### Data records
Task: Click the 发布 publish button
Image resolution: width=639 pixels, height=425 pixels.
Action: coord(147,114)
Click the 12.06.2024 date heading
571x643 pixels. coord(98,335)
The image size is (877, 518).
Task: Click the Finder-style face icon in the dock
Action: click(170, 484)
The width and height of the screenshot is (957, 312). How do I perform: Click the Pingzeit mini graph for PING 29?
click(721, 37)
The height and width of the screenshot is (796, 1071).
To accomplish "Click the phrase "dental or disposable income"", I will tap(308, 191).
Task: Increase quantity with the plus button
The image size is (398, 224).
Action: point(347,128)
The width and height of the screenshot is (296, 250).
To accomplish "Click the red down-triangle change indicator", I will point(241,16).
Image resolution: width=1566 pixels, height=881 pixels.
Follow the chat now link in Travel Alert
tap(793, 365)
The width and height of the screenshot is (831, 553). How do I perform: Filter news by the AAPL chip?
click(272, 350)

### To be done
Rewrite the lines above, replacing every instance of "screenshot" with "screen capture" and leaving all else unchanged.

### Reply
Task: Click the 发布 publish button
Image resolution: width=639 pixels, height=425 pixels.
Action: coord(147,114)
Click the 12.06.2024 date heading
571x643 pixels. coord(98,335)
The image size is (877, 518).
Task: Click the Finder-style face icon in the dock
Action: click(170, 484)
The width and height of the screen capture is (957, 312). How do I perform: Click the Pingzeit mini graph for PING 29?
click(721, 37)
The height and width of the screen capture is (796, 1071).
To accomplish "Click the phrase "dental or disposable income"", I will tap(308, 191).
Task: Increase quantity with the plus button
The image size is (398, 224).
Action: point(347,128)
The width and height of the screen capture is (296, 250).
To accomplish "Click the red down-triangle change indicator", I will point(241,16).
Image resolution: width=1566 pixels, height=881 pixels.
Follow the chat now link in Travel Alert
tap(793, 365)
The width and height of the screen capture is (831, 553). How do I perform: Filter news by the AAPL chip?
click(272, 350)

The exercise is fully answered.